A robots.txt is a small text file that lists which pages and files a search engine may or may not crawl. In other words, you give instructions to search engine bots to indicate which pages of your website may appear in search results.
Where should it be?
The robots.txt file must be in the root of your domain. You can check this by typing robots.txt after your domain name.
Why use a robots.txt?
For many websites the file is superfluous: they want all their pages to be indexed. However, there are several reasons why you should use robots.txt in the context of SEO.
The main goal is to exclude pages that you would rather not have displayed in the search engines. Most of the time, this is how you want to duplicate content solve.
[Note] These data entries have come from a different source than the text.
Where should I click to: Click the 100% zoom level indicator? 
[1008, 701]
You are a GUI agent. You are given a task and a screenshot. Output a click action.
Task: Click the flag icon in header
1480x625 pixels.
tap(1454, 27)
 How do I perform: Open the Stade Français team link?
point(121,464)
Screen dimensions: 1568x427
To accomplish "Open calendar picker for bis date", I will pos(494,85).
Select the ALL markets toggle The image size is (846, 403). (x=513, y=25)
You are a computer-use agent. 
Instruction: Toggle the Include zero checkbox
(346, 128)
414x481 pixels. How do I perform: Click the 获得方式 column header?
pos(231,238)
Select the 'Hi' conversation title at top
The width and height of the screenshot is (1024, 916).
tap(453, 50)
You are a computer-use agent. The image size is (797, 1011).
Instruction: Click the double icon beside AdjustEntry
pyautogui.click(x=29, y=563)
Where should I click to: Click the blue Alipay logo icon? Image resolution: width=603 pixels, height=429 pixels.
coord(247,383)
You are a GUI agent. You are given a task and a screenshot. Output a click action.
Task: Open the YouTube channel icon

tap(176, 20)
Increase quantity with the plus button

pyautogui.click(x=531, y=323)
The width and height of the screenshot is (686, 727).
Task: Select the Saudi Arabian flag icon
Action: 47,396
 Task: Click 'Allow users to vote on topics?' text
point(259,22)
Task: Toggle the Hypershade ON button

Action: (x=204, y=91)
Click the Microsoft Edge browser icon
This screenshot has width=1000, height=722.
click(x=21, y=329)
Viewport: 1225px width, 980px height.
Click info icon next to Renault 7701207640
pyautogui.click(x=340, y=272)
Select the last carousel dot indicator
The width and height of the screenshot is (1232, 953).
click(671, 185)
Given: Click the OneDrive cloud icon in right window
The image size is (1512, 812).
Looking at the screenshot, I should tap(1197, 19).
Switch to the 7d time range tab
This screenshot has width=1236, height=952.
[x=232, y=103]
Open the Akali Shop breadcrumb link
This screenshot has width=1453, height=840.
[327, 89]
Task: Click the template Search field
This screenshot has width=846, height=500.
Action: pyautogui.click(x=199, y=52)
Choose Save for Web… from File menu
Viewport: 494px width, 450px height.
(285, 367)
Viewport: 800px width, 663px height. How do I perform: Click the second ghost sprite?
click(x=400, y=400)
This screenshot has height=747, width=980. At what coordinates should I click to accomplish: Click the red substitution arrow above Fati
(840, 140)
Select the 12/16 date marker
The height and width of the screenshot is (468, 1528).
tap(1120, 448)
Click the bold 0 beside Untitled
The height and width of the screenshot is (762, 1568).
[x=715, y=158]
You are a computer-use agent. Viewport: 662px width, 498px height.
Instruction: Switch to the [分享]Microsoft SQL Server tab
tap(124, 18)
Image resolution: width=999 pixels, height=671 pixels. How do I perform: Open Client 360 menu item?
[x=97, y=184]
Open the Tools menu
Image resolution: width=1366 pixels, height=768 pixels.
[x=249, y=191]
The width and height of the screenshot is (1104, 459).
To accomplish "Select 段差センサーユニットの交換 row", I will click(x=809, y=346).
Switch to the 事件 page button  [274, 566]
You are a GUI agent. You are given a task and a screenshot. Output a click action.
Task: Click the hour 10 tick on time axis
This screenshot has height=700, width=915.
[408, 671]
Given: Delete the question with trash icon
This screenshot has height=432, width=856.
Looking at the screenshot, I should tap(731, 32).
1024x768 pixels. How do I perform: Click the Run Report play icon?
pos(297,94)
After all, it makes no sense to have completely identical pages displayed in the search results, and Google will also penalize you for this in terms of SEO.
How does it work?
There are some standard rules and commands for using a robots.txt.
- User-agent: This specifies which bot(s) the rules apply to. “User-agent: *” means that the rules under that section apply to every bot.
- Disallow: Prefix indicating which parts of your website are not accessible to the bot.
- Allow: certain sub-folders or files may be crawled.
- Sitemap: indicate where your sitemap is located. Putting the URL of your sitemap into your robots.txt is a good best practice.
Please note:
- The file is accessible to everyone. Therefore, do not store passwords or other important or personal information in it.
- Bots can be programmed to ignore the file. Malware and other virus-like software will therefore still crawl your website.